This is Scientific American — 60-Second Science. I'm Christopher Intagliata.
A baby's laugh is unmistakable: (CLIP: baby laughter) But aside from its squealing, high-pitched quality, there's another factor that sets a baby's laugh apart from ours: babies laugh on the exhale AND the inhale. Whereas adult humans "tend to laugh predominantly on the exhale. The classic kind of ha-ha-ha." Disa Sauter, a psychologist who studies emotions at the University of Amsterdam. Sauter and her colleagues collected 44 samples of babies laughing, from the ages of 3 months... (CLIP: 3 months) to 10 months... (CLIP: 10 months) all the way up to 18 months. (CLIP: 18 months)
They played the samples for about 100 untrained volunteers, and asked them to deconstruct the laughs. Were the babies laughing on the inhale, the exhale, or both? "And there we find a nice relationship between the age of the baby and the amount of the laughter happening on the inhale." The younger the baby, the more laughs on the inhale. Because remember, our laughs gravitate towards the exhale as we age. And Sauter thinks one reason for that could be that we gain more vocal control as we learn to talk: because speaking also happens primarily on the exhale.
She presented the preliminary findings at a meeting of the Acoustical Society of America, in Victoria, Canada.
The researchers are in the process of checking the judgments of the volunteers against those of professional phoneticians.

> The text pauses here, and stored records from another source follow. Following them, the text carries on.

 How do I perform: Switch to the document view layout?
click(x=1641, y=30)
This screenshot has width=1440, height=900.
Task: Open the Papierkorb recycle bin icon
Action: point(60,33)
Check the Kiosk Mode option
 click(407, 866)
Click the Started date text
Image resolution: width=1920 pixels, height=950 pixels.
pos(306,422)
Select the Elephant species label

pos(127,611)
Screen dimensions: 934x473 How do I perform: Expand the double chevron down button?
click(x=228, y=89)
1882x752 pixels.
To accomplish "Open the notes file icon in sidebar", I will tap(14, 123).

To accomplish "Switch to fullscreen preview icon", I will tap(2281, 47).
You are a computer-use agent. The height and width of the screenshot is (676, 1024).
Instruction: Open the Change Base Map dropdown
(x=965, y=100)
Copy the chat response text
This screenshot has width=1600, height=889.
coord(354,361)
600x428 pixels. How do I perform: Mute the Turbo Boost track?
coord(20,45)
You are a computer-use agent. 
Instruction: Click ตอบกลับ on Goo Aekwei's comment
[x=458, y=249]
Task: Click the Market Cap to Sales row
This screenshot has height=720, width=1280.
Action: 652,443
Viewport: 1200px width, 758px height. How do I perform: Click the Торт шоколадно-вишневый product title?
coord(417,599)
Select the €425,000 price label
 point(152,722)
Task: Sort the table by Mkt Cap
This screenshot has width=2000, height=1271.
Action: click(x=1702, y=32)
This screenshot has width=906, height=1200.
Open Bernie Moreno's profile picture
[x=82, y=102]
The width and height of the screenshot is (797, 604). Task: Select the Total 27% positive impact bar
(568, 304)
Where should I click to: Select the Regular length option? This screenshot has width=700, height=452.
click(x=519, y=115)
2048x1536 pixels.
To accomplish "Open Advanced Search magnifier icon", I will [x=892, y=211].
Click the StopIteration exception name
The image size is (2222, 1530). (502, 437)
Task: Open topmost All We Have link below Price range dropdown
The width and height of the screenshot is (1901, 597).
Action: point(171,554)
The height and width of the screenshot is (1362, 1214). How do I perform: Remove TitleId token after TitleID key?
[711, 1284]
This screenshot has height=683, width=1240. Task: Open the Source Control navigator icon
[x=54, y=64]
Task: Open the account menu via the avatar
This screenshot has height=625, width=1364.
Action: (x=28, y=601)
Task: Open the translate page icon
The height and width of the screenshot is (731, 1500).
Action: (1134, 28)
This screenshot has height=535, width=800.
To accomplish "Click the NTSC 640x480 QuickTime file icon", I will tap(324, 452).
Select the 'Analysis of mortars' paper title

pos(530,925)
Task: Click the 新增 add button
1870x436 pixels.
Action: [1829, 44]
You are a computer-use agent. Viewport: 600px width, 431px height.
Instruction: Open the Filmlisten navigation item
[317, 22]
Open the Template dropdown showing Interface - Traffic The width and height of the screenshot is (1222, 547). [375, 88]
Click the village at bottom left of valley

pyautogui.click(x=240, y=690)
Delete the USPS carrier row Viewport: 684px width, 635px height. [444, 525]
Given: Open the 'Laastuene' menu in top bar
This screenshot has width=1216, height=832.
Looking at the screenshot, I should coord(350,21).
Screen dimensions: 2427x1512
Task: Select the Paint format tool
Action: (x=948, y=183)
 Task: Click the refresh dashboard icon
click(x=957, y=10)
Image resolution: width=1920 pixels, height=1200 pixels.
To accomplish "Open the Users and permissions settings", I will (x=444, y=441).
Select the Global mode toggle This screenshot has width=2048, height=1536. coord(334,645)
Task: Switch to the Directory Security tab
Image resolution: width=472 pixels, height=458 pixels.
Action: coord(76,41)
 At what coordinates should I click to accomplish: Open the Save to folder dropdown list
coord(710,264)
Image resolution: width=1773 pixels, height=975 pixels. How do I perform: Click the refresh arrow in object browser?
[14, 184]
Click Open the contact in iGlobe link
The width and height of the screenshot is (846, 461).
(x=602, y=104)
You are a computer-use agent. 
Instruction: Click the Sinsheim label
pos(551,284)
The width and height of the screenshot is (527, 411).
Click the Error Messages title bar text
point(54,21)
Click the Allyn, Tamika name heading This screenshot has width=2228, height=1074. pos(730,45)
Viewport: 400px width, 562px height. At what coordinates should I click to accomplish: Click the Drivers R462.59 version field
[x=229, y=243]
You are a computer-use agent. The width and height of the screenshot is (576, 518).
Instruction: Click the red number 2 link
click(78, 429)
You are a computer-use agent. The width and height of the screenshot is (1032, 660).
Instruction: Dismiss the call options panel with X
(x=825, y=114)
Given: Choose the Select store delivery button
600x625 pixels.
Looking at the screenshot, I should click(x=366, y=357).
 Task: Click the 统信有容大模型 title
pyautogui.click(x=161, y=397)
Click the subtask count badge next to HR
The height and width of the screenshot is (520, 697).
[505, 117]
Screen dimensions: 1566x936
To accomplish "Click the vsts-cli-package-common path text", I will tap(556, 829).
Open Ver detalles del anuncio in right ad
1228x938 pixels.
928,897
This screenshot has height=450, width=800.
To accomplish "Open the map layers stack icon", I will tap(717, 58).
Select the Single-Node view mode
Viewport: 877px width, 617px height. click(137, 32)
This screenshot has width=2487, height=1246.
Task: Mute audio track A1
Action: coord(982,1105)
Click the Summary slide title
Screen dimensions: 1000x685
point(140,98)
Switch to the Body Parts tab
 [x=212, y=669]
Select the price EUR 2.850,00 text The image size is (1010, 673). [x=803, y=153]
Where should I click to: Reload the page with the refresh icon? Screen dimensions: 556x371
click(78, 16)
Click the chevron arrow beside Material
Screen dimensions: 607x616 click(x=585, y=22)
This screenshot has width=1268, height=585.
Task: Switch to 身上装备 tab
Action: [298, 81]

As it happens: human babies aren't the only primates who laugh both breathing out and breathing in. (CLIP: chimp) Chimps do it too."They go like hoo hoo hoo. You know, they laugh more continuously while inhaling and exhaling. But it's... yeah, true, it's totally difficult to do on purpose." But Sauter, I thought, pulled off a pretty good impression. "I'll take that as a compliment! (laughs)"
Thanks for listening for Scientific American — 60-Second Science. I'm Christopher Intagliata.